Vers la fin du film, il s’agit surtout d’éviter les fantômes en boucle et l’exposition, ce qui donne l’impression d’être anti-climatique. Il y a quelques grands moments d’action, mais ils semblent spécifiquement conçus pour équilibrer l’excès d’histoire, et tournent souvent autour de grandes batailles de pièces détachées contre des hordes de monstres. Ces batailles révèlent également les limites de la physique pratique des commandes, par ailleurs très appréciable. Contre les gens, où vous avez le temps et l’espace de réfléchir, de recharger ou de changer d’arme, tout cela est facile. Contre les monstres qui vous foncent dessus, tout s’écroule rapidement car vous vous débattez en essayant d’attraper clairement la chose dont vous avez besoin alors qu’une créature se trouve juste devant vous. Le fusil à pompe Shambler est particulièrement pénible, car il doit être rechargé à bout de bras pour éviter de saisir accidentellement la culasse qui éjecte les douilles.
Je voulais vraiment aimer Metro Awakening beaucoup plus que je ne l’ai fait. Mais il se sent tiraillé entre deux piliers – l’un qui consiste à créer un excellent jeu de tir VR, et l’autre qui consiste à essayer de raconter une histoire canonique critique du créateur original. Parce qu’il essaie de faire la seconde en utilisant seulement les outils de la première, il échoue dans une certaine mesure sur les deux fronts. J’aime l’idée de l’histoire, mais l’obtenir sous forme de monologues et de conversations, ou de visions occasionnelles déconnectées, tout en marchant dans des tunnels, ne lui rend pas vraiment justice. Et, en même temps, tout cela gêne le côté jeu de tir, créant un rythme étrange, et une distribution bizarre de l’action et des armes.
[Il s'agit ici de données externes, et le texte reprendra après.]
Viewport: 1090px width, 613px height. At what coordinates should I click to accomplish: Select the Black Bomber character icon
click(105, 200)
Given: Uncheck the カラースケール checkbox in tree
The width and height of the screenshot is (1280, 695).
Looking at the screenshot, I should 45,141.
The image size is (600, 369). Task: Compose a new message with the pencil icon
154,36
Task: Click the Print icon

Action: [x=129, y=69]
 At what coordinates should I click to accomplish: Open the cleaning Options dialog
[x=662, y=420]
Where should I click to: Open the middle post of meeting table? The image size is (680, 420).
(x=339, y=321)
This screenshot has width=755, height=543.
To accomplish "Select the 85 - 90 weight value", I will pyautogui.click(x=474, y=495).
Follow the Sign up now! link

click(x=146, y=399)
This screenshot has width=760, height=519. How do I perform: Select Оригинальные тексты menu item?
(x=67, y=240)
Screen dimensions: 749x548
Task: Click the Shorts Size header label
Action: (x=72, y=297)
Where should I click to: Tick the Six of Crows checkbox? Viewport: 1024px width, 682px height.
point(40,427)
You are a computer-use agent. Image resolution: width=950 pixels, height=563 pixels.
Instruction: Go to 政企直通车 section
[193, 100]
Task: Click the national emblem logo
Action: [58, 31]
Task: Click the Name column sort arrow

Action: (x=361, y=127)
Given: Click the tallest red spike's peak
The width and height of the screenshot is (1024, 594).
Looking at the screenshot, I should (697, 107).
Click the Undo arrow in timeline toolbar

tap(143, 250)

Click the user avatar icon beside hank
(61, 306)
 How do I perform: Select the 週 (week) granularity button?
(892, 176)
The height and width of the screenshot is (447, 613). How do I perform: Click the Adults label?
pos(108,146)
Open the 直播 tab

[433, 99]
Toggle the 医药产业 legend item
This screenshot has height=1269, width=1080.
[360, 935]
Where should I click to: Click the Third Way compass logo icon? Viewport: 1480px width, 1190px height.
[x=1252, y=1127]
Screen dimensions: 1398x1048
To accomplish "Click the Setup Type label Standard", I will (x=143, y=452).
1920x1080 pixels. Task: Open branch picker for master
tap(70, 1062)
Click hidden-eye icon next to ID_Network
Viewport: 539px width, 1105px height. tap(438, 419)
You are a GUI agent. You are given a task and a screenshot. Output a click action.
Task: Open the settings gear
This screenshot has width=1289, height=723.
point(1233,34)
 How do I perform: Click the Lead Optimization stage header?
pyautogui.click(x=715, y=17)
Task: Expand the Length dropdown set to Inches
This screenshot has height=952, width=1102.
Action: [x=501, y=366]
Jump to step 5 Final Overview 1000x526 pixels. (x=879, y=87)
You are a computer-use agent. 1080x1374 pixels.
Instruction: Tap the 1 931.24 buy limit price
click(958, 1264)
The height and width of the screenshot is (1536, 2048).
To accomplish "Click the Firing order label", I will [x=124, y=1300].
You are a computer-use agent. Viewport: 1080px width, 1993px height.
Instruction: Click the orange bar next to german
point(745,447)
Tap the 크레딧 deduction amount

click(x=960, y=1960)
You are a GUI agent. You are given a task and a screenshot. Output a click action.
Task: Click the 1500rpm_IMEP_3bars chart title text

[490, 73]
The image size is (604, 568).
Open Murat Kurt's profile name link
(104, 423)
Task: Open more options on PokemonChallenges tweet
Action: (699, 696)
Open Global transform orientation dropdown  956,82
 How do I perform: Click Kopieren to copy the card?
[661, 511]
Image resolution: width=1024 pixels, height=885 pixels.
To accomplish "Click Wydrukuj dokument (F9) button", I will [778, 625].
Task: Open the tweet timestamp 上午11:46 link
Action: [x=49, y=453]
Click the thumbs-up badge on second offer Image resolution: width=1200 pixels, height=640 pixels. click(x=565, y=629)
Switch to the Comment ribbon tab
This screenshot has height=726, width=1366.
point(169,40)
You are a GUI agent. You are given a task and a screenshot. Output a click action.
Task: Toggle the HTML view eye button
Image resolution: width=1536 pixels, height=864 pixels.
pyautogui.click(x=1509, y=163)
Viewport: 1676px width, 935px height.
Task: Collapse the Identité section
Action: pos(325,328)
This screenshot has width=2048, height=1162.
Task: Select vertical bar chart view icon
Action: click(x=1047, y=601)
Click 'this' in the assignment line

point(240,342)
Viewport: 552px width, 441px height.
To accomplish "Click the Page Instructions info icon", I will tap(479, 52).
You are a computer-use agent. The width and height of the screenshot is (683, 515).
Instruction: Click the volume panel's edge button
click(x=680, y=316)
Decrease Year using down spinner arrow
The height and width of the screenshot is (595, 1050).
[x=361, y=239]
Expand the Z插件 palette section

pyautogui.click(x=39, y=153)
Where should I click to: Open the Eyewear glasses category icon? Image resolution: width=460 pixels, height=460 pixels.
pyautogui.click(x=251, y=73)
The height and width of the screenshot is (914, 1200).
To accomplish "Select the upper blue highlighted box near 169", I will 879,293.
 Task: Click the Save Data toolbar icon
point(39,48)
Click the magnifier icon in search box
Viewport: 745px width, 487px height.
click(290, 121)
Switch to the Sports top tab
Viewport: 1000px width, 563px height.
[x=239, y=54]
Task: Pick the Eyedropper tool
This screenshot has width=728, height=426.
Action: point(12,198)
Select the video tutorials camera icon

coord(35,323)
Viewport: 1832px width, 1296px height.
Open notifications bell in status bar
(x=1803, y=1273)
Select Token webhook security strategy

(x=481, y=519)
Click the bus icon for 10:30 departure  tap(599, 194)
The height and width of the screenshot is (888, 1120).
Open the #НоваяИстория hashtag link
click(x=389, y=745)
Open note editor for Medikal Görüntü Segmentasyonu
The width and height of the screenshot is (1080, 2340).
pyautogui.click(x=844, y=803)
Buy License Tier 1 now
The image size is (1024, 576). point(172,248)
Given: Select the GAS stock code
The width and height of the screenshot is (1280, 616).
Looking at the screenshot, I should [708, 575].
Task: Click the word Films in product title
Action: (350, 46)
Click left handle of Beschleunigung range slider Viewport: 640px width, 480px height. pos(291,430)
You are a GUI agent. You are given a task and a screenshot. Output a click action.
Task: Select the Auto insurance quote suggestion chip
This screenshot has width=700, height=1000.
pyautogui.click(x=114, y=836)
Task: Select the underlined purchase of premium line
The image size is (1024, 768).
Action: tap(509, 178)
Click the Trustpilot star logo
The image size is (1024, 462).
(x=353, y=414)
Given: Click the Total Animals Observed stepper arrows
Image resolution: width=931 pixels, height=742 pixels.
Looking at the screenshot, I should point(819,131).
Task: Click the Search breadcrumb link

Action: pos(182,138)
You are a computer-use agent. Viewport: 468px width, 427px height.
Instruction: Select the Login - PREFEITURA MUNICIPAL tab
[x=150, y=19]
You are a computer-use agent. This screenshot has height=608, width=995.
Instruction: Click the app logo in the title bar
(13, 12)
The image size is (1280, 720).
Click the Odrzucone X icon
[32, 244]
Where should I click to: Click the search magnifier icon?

Il y a de bons moments à passer, avec de l’action et des armes à feu. La première rencontre avec un monstre restera sans doute gravée dans ma mémoire pendant un bon moment. Mais si les premiers affrontements physiques et les premiers échanges de balles sont très agréables, le manque de variété amoindrit la récompense au fil du temps. Et en ne choisissant pas plus clairement une voie entre un jeu d’action VR agréable et une histoire philosophique profonde et réfléchie, Metro Awakening brouille l’impact des deux.
Metro Awakening a été testé sur PS VR 2 avec, avec un code fourni par l’éditeur.